Endpoint Protection

A SEP 14.2 client has quarantined a file on my computer after a recent definition update and a full scan. Scans with pevious definition updates had not flagged the file. I am now having issues with getting this file out of quarantine for analysis. I have restored the file from the SEP UI, but I am still not seeing the file in its original location. I understand that the default config of SEP is to delete files that have been in quarantine for more than 30 days, but this file has only been in quarantine for a few days. Can someone please give me some tips on getting this file from quarantine? Thank you.

Hi Poko,

Thanks for the post.  One possible easy solution: check your SEPM logs to see what the SHA256 hash is of the file that was detected.  Then check that on virustotal.com.  Does it have a very poor reputation/many detections-?  If not then perhaps submit the file to Symantec's False Positive portal for a second look.  It is now possible to submit via public hash: no need to send in a .vbn file or original.

Please do keep this thread up-to-date with your progress! 

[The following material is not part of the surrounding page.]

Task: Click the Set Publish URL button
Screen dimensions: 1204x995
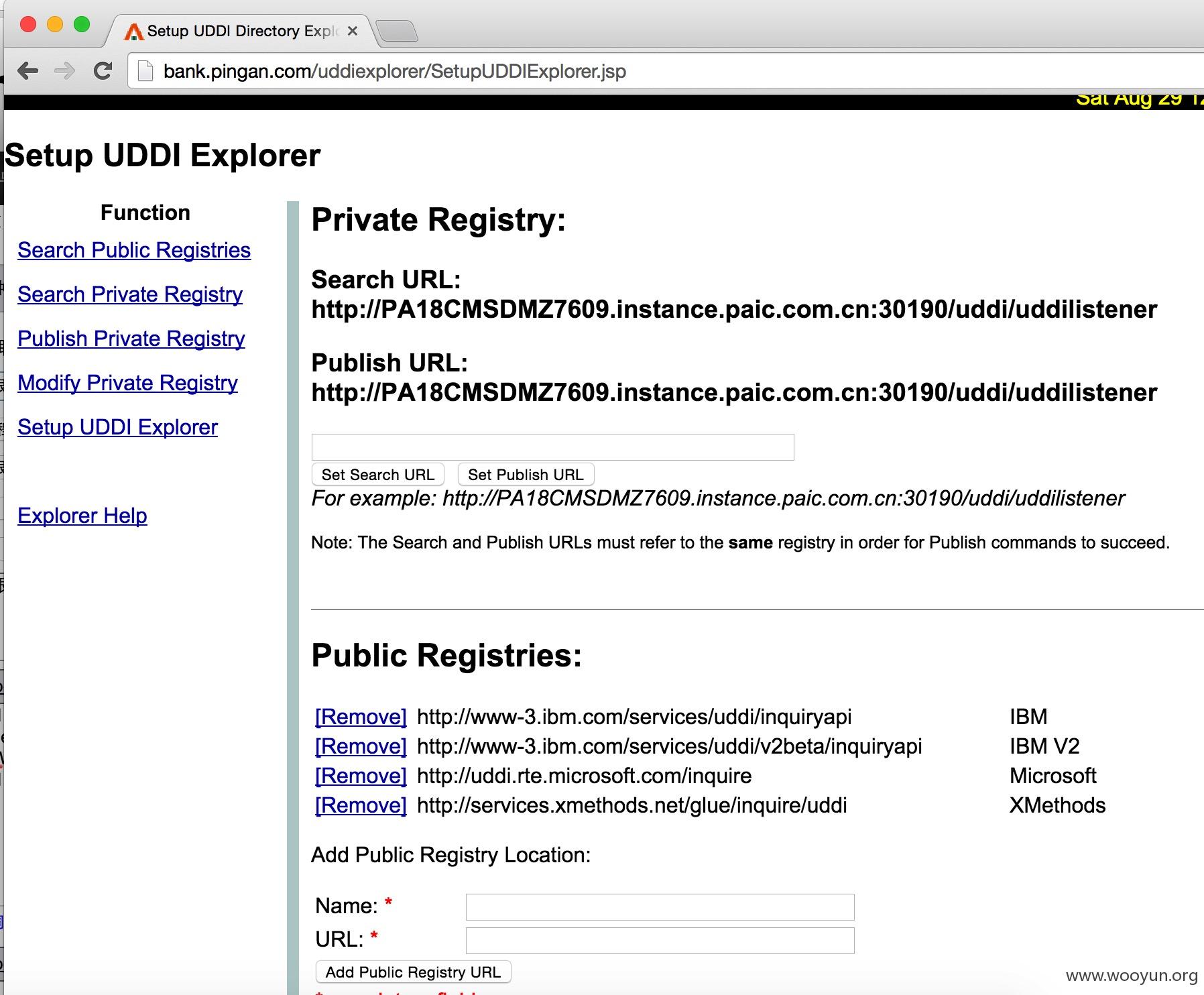Action: click(526, 475)
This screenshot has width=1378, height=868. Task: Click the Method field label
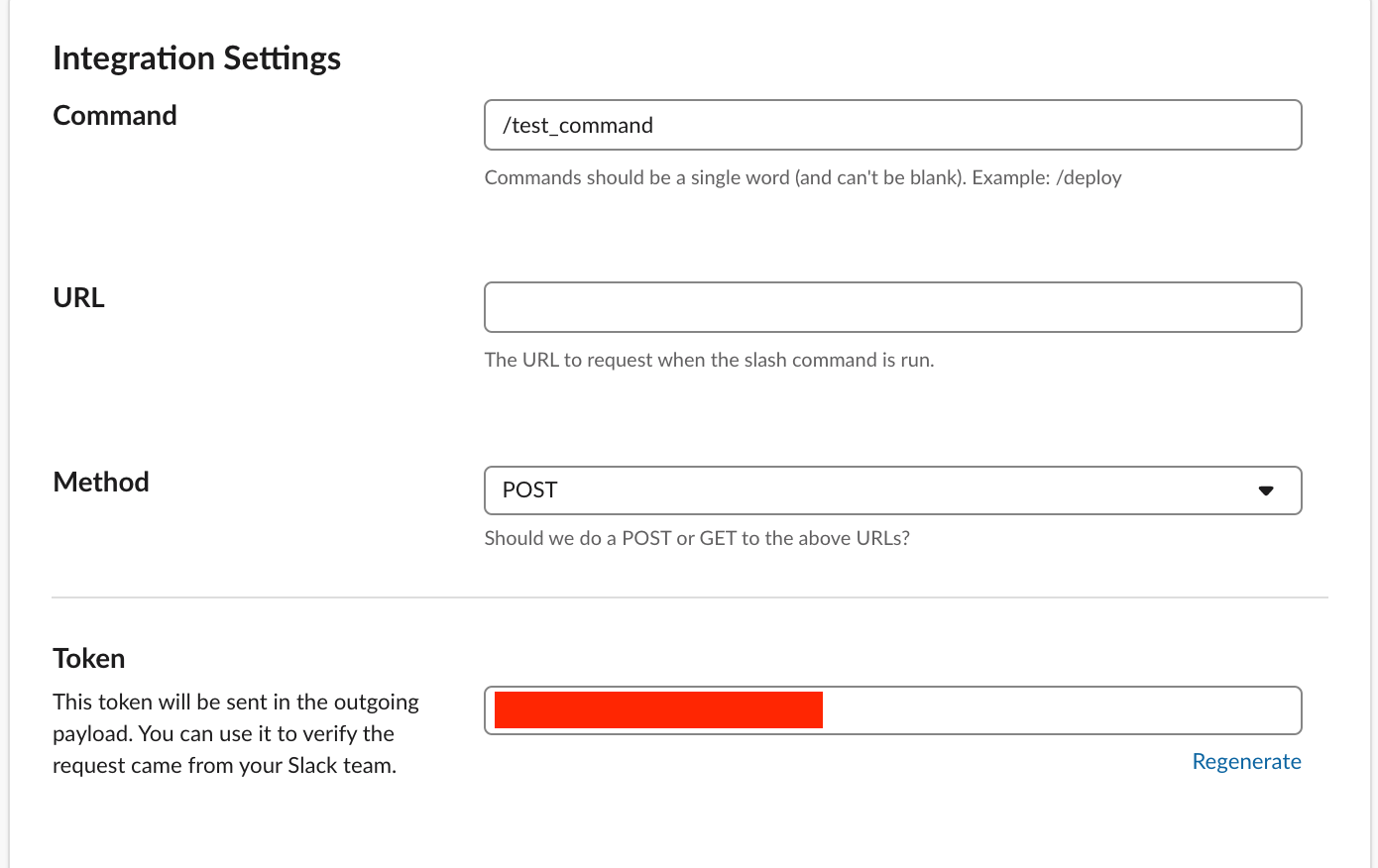coord(101,482)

I managed to fix my issue. The file was being restored, but it was a hidden file. I had enabled the option to show hidden files or folders, but I also had to uncheck the option to hide important operating system files. Once I did that, I made an exception for its parent folder and zipped up the file in an encrypted .zip file. The file will be analyzed internally, but I will also check the file hash on VirusTotal. Thank you for your help!